In a region without enough on-the-ground agricultural advisers, the farmers use mobile phones to receive fast advice on what to do when termites invade a field, for example, said Foote, whose nonprofit invests in such innovations.
“Agronomists can go out on a motorcycle [to visit] if needed, but 80 percent of the issues can be addressed right there,” Foote said.
Technology is also making it easier for African nations to judge what size harvest their farmers are likely to bring in, without the need for slow and costly field visits, Alliance for a Green Revolution in Africa (AGRA) president Agnes Kalibata said.
Countries such as Rwanda used to send out analysts each season to look at 30 percent of the country’s farms — each with an average size of one-third of a hectare — to plan ahead and try to ensure an adequate food supply, said Kalibata, a former Rwandan minister of agriculture and animal resources .
Now, AGRA has partnered with Atlas AI, a Silicon Valley artificial intelligence firm, to create satellite-based “predictive analytics” for harvests in 11 African countries, including Rwanda, saving time and effort, she said.
As climate change makes harvests more unpredictable, “we need to give countries a sense of what is going to happen, how to plan,” she added.
AGRA has also worked with African countries to end the popular but volatile system of providing free internationally sourced seed to farmers, and instead support the development of private local seed distribution systems, Kalibata said.
Poorer countries are often under pressure from agribusiness to use land more efficiently by consolidating it into larger, highly mechanized farms, said Debra Dunn, who helped launch a sustainable food systems program at Stanford University called FEED Collaborative.
“The environmental and human health costs of that approach have been enormous, and a lot of farmers have been taken out of farming work,” she said.
In African countries and in India — where there are not enough alternative jobs for displaced farmers — “the wholesale adoption of these approaches would be disastrous” for some of the world’s most vulnerable people, Dunn said.

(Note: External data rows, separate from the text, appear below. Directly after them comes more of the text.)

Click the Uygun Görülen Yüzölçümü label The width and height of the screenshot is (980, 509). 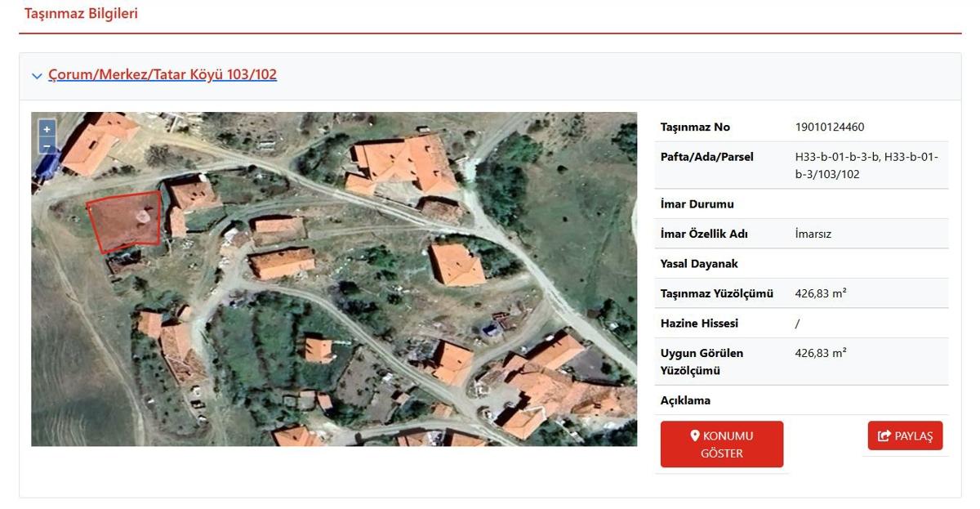(x=702, y=362)

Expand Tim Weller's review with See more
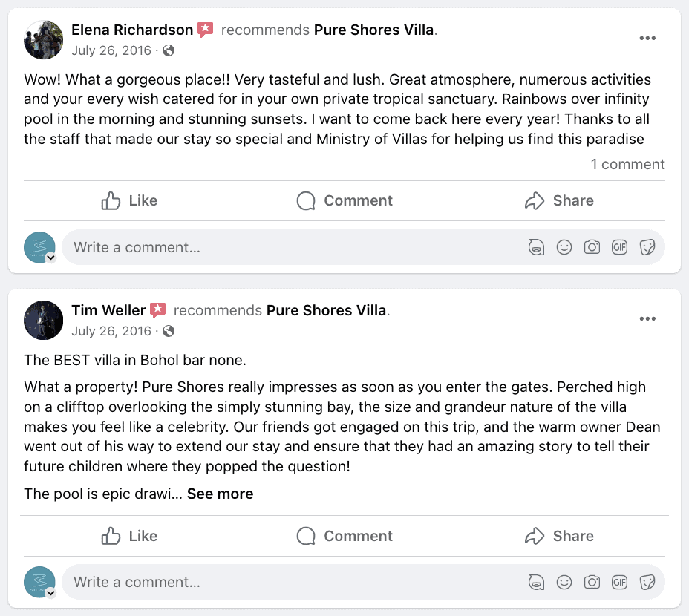point(220,494)
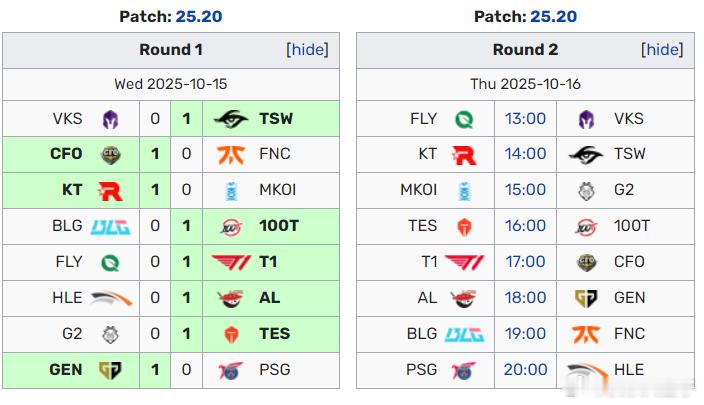Screen dimensions: 704x405
Task: Open the 13:00 FLY vs VKS match time
Action: [525, 119]
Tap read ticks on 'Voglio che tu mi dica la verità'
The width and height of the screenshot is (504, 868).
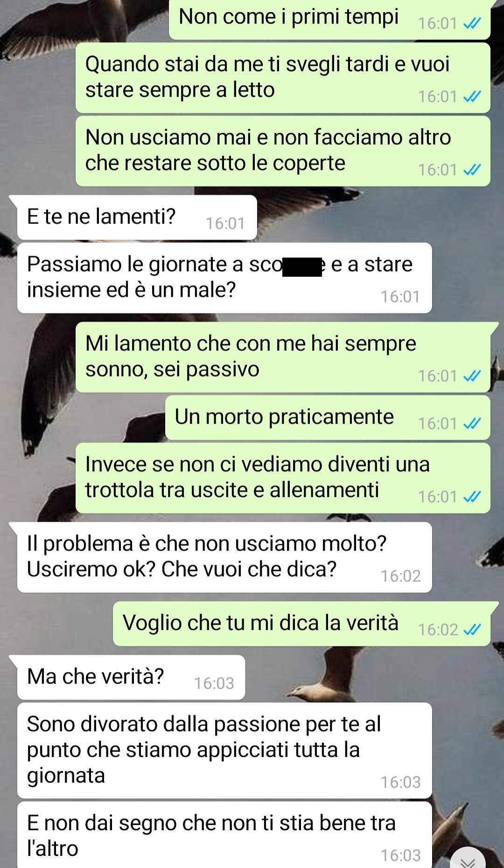point(472,630)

Making small-scale farming more productive and boosting farmers’ incomes, even in the face of climate change, is a better option, the experts told a panel discussion.
“I keep telling big business: You don’t need land, you need produce. Buy from small producers,” Kalibata said.
Some places like Ethiopia — infamous for famine sparked by drought and poor governance in the 1980s — are already showing what is possible.
In the past few years, Ethiopia has faced drought as severe as in the 1980s, causing food shortages, but no widespread starvation, thanks to mapping of the country’s soils and careful use of fertilizers to dramatically increase harvests, Kalibata said.
Foote said that in the places his organization works, climate change had become “an existential crisis” with farmers “absolutely on the front line.”
It is crucial to “ensure farmers, and especially the most vulnerable, have access to the information and skills and capital they need to adjust,” he added.